At the local and even at the state level, our elected leaders often answer more to public sector unions than the public sector unions do to them. That's an inverted power structure, and it means that the voters (who are powerful only as much as their representatives are) are effectively neutered in a general basis from affecting their own government. As
AFSCME's Larry Scanlon put it: "We're the Big Dog."
Who suggested dotherwise? Other than you, who suggested they are workers working for a wage. When the firefighter runs into a burning building and saves alife and puts out the fire, he's working for the populace. When a police officer enters into a dangerous situtation, he's working for the populace. And when a teacher walks into an overcrowded classroom, facing all kinds of disrespect from children, parents, and conservatives. they are woking for the populace.
Yes. And when they deny those services to the public, they are working for themselves. When they use their positions as political weapons, they are working for themselves. When they push fiscally suicidal policy on State and Local populations in order to suck as much out of a dessicated state before it collapses, they are working for themselves. Wisconsin's voters decided they wanted a public education system, and the teachers union decided that
if they wanted to protest instead, too f'ing bad for the voters.
You just want them to do it on the cheap and with second class status. Call it like it is.
Actually I want teachers salaries to
increase, and I want those increases to be tied to
merit, so that we attract and keep good ones. Woops turns out you have no idea what your opposition is about.
No, like so many you overstate in order to forgive responsibility to one. Everyone has lobbying groups. Business, wealthy, the I hater teachers movement often called republicans, all of the have groups that lobby.
Everyone lobbies -
but they are all private citizens. "Government" should not be an interest group, especially given the exceedingly dangerous interest group it has proven to be.
Union has no more, and perhaps less, influence than all of them.
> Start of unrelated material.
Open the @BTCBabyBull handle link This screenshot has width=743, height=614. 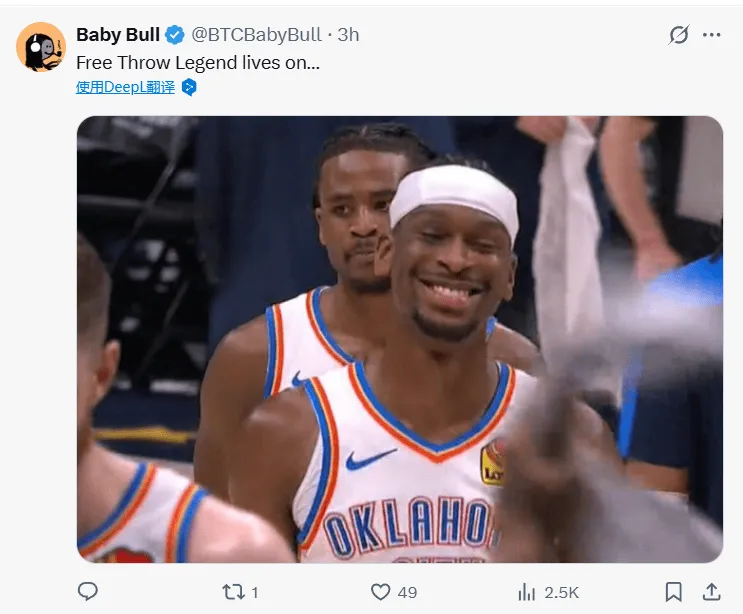tap(258, 35)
You know, opensecrets.org keeps a list of it's
heavy hitters, which depicts the largest political donors between 1989 and 2012. You might be interested in their top 20.
1 ActBlue
2 AT&T Inc
3 American Fedn of State, County & Municipal Employees
4 National Assn of Realtors
5 National Education Assn
6 Goldman Sachs
7 Service Employees International Union
8 American Assn for Justice
9 Intl Brotherhood of Electrical Workers
10 American Federation of Teachers
11 Laborers Union
12 Teamsters Union
13 Carpenters & Joiners Union
14 Communications Workers of America
15 Citigroup Inc
16 American Medical Assn
17 United Food & Commercial Workers Union
18 United Auto Workers
19 National Auto Dealers Assn
20 Machinists & Aerospace Workers Union
Well huh. Would you look at that.... And that's at the Federal level. The State level is even more impressive.
What worthless conservative hit peice are you getting this crap from? In other words, I don't buy it.
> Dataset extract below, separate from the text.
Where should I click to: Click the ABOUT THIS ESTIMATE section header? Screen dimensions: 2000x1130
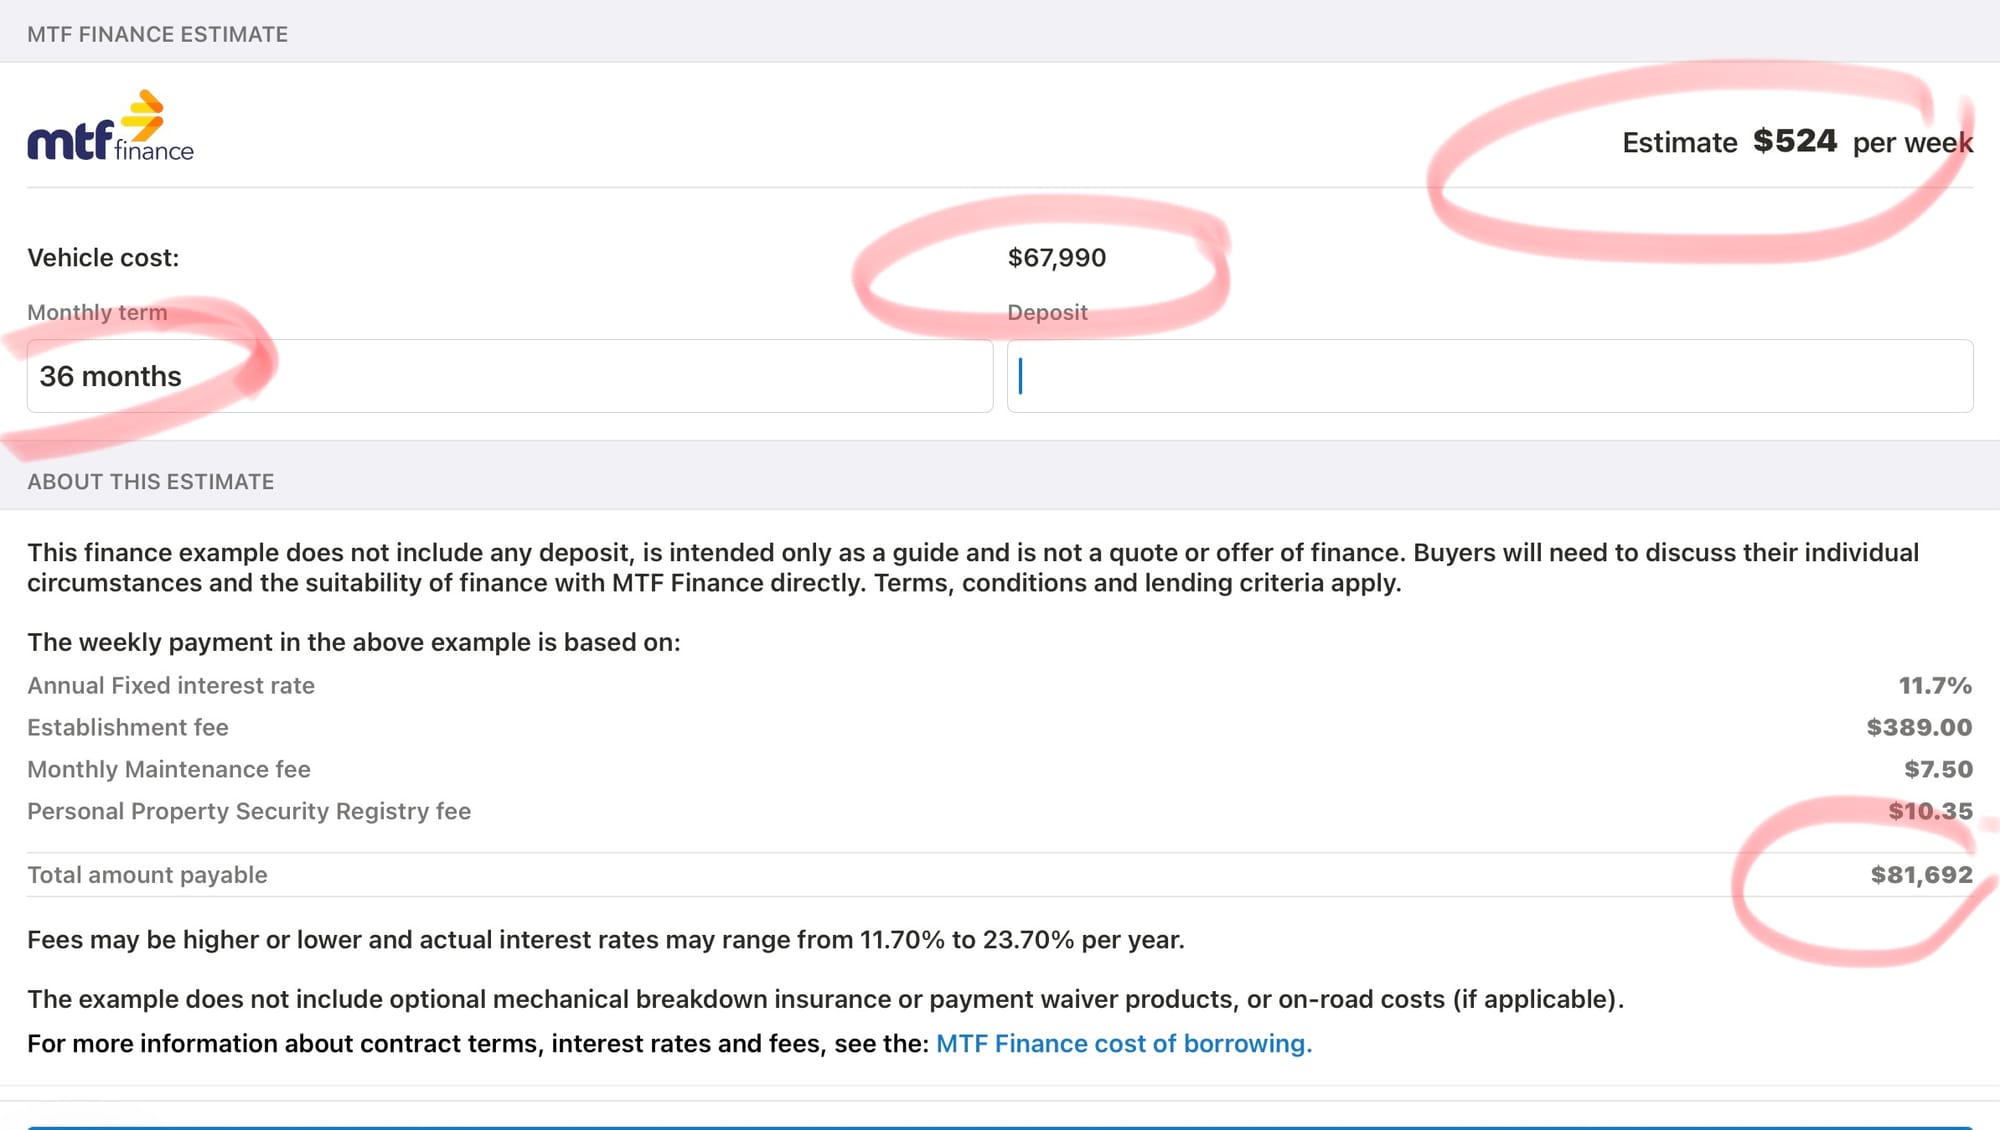(150, 482)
:lamo all you can counter with is an ad hominem?
par for the course.
But let me get this straight. You believe that if a politician is put in his seat by a Public Union, and knows he can be yanked from it by a Public Union, then he will not then be pliable to that Unions' demands?
I'd like to see where this comes from. Make sure it isn't just another misrepresentation.
Misrepresentation how? Them's the numbers. Unsurprisingly, there is a positive correlation between unionized public workforce and public debt.
Of the 10 States in the worst fiscal shape, all but one of them give collective bargaining to their employees, and that one (Louisiana) was hit by Hurricane Katrina. Equally unsurprisingly, the chart was put together by CATO, who does a pretty good job of tracking this stuff.